The developed industrialised countries of the global north - in particular those most reshaped by the neo-liberal model that has dominated for a generation, such as the United States and Britain - now face a deep recession that will see economic activity shrink by at least 2% in the next year. At the same time, these states have reasonable social safety-nets of the kind not available in the majority world. A period when the contraction of trade freezes the markets which many non-western economies have come to depend on, leading to increasing deprivation without much in the way of welfare protection, is likely to make this contrast even sharper.

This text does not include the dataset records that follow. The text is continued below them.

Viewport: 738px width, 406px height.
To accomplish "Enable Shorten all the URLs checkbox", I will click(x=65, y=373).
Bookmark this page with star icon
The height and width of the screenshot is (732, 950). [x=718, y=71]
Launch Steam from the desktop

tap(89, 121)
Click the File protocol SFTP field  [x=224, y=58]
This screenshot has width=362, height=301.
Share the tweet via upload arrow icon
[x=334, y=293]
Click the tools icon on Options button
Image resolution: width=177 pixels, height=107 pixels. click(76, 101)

Many of the least developed countries (LDCs), for example, remain dependent for the majority of their export earnings on primary commodities such as coffee, tea, sugar, vegetable fibres, copper and tin. The passing of the commodity price boom of 2007-08 intensifies the pressure on these vulnerable economies.
A previous article in this series pointed out that the recession would have a much more serious impact on the global south - a judgment equally applicable to major countries such as China and India (see "A world on the edge", 29 January 2009). Even here the effects of the downturn are for many grievous; the projections of slower growth in China compared with the near-10% of recent years translate into an inability to satisfy growing social needs and demands, with severe consequences likely as a result (see Kerry Brown, "China's giant struggle", 5 February 2009).

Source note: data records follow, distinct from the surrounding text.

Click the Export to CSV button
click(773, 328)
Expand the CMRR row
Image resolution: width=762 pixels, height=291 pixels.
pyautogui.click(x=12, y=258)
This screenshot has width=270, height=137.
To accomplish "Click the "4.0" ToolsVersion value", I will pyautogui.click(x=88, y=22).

An array of emerging economies was experiencing social unrest even before the current recession began to bite, in part as the result of increasing awareness among more literate and aware populations of wrenching social and wealth divides (see "China and India: heartlands of global protest", 7 August 2008). The official responses have included (in China) a major new force of paramilitaries to exert control of public order, and (in India) a recognition that the neo-Maoist Naxalites waging an armed campaign in a swathe of predominantly rural states now constitute the country's biggest security threat.
There are parallels, albeit on a smaller scale, elsewhere. In January-February 2009 the French overseas territory of Guadeloupe has been convulsed by a general strike organised by a coalition of unions and citizen groups campaigning against economic marginalisation (see Angelique Chrisafis, "France faces revolt over poverty on its Caribbean islands", Guardian, 12 February 2009). The unrest has been replicated in the neighbouring island of Martinique, and in two other French overseas territories (French Guiana and the Indian Ocean island of Réunion) have threatened similar action. In an echo of the Subhiksha events, demonstrators on Martinique attacked supermarkets and forced them to close.The effects of a deepening recession are now becoming drastic (see Patrick Chovanec, "China on the brink", Asia Times, 12 February 2009). In China, the greatest cause for concern is the migrant-labour pool: the huge numbers of workers that in the last generation have moved from the countryside to the booming cities and economic zones, who have been the backbone of China's march to the status of a leading industrial power.
The scale of this phenomenon is vast (perhaps involving directly as many as 150 million people) and crucial to the internal development of China too, for these workers have sent money home that has supported their families and sustained their village economies. These remittances are both a vital instrument of rural China's development and a modest guarantee of some distribution of wealth beyond the new urban middle classes during the boom years.
The government has been very reluctant to admit to the economic impact of the decline in the size of the migrant labour pool, one recent government estimate suggesting that perhaps one in fifteen of migrant workers had lost their jobs. A senior government official is reported to have admitted that around 20 million migrant workers have lost their jobs because of the current crisis (see Willy Lam, "Beijing sets out on chaos offensive", Asia Times, 11 February 2009).
A new compass
The social discontent in India, China, and elsewhere is all the more significant in that it is erupting in what are still the early stages of a worldwide recession. The primary target of widespread resentment and anger is the mismanagement, corruption and injustice which disaffected groups attribute to domestic authorities. So far, these radical protests pay little attention to the financial misdemeanours in the minority world of the north, which have led to huge tranches of debt being pledged to save unstable banking systems. The sums involved are massively greater than those required to meet all of the United Nations's Millennium Development Goals; yet the link between the urgent bailouts in one kind of emergency and the neglect and delay in the other has not yet been fully made (see Simon Maxwell, "Development in a downturn", 4 July 2008). This, perhaps, will change with the emergence of transnational radical social movements.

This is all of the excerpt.